I don't want this to become a conflated, partisan issue, because I genuinely think that is going to reduce buy-in from the Canadian public for humanitarian immigration, and that is not something I want to see. However, in my role as critic for the official opposition, if the government is not going to take action on this.... This has been a problem. We're going into the second summer on this. I have a job to do.
I'm starting here. I am asking for permission to have the study happen right away. I don't want this motion to pass and then have it happen right before the election or something. This has to happen today. It has to happen before the summer. I think it has to take precedence. Otherwise this is just going to get worse and worse and worse. We are not going to be able to address the backlogs with the IRB because we're not reducing the demand.

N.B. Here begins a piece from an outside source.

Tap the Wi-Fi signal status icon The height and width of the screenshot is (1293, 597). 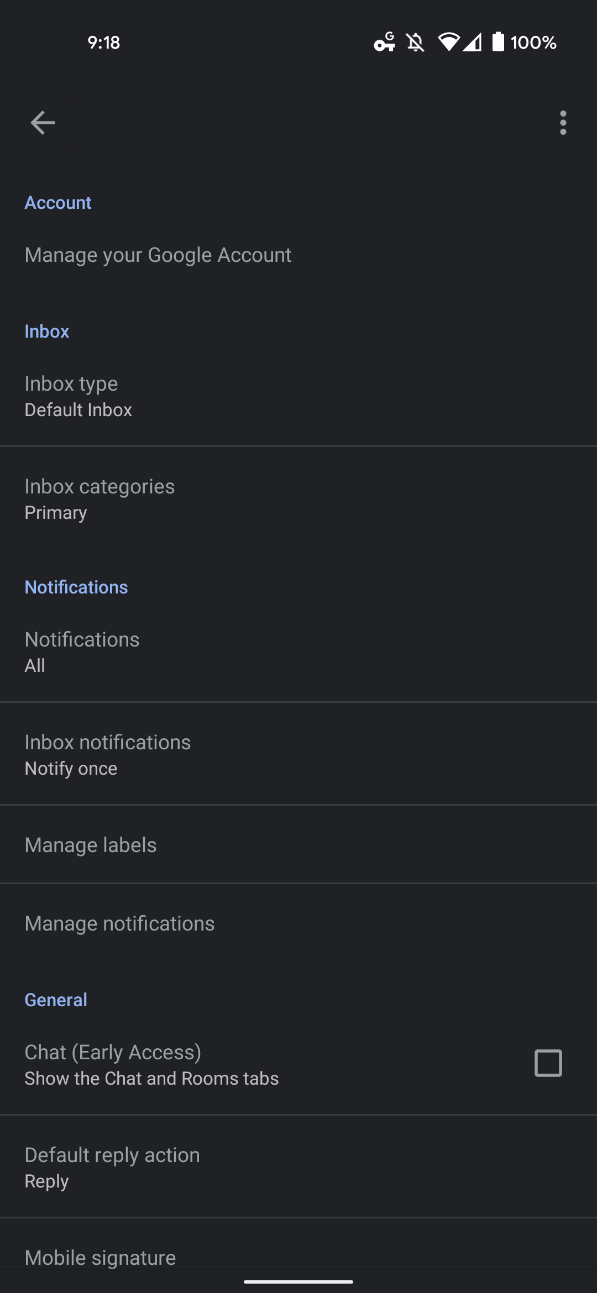pyautogui.click(x=448, y=43)
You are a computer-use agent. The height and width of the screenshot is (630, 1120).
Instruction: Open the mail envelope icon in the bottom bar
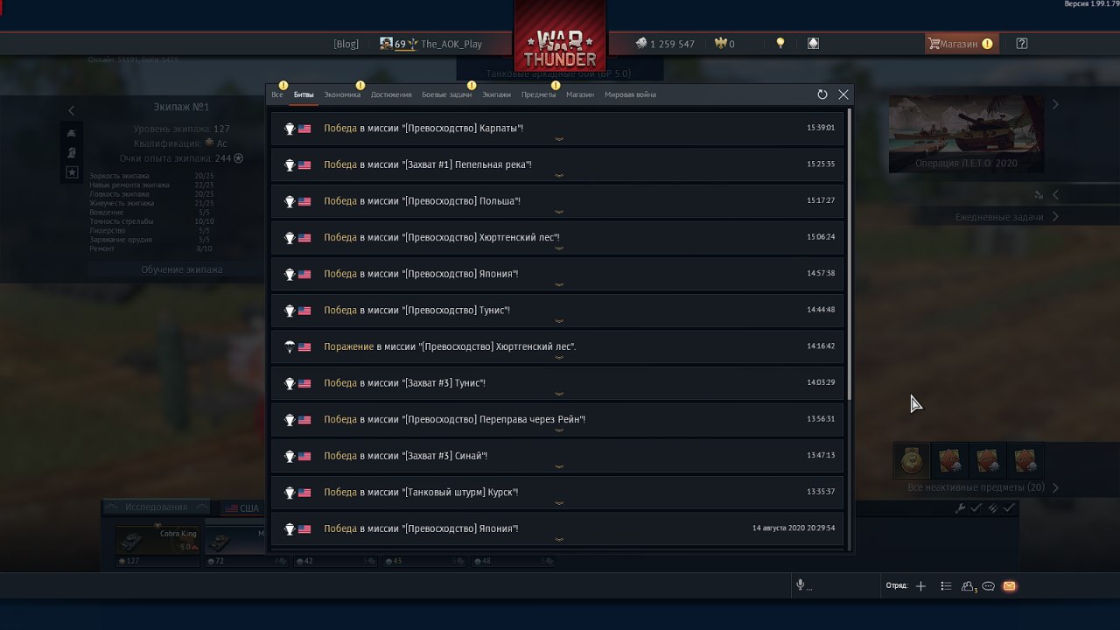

Quebec is only going to get more cheesed. This isn't just Quebec. This is Manitoba. This is going to start happening at other border points. The other thing is that we're hearing from unions. The CBSA is saying they don't have enough resources to do this. My colleague, the shadow minister for Public Safety, raised the issue that people have been instructed to put 400% less time into screening people crossing the border, so it's also a public safety issue.
Under no circumstances can anyone think it's reasonable that 400 people per day illegally crossing into the country and claiming asylum is sustainable.
I look across the way and say to my colleagues that this has an impact on their Quebec caucus. The Liberal Party has a large Quebec caucus. I would be very curious to understand where they would be on....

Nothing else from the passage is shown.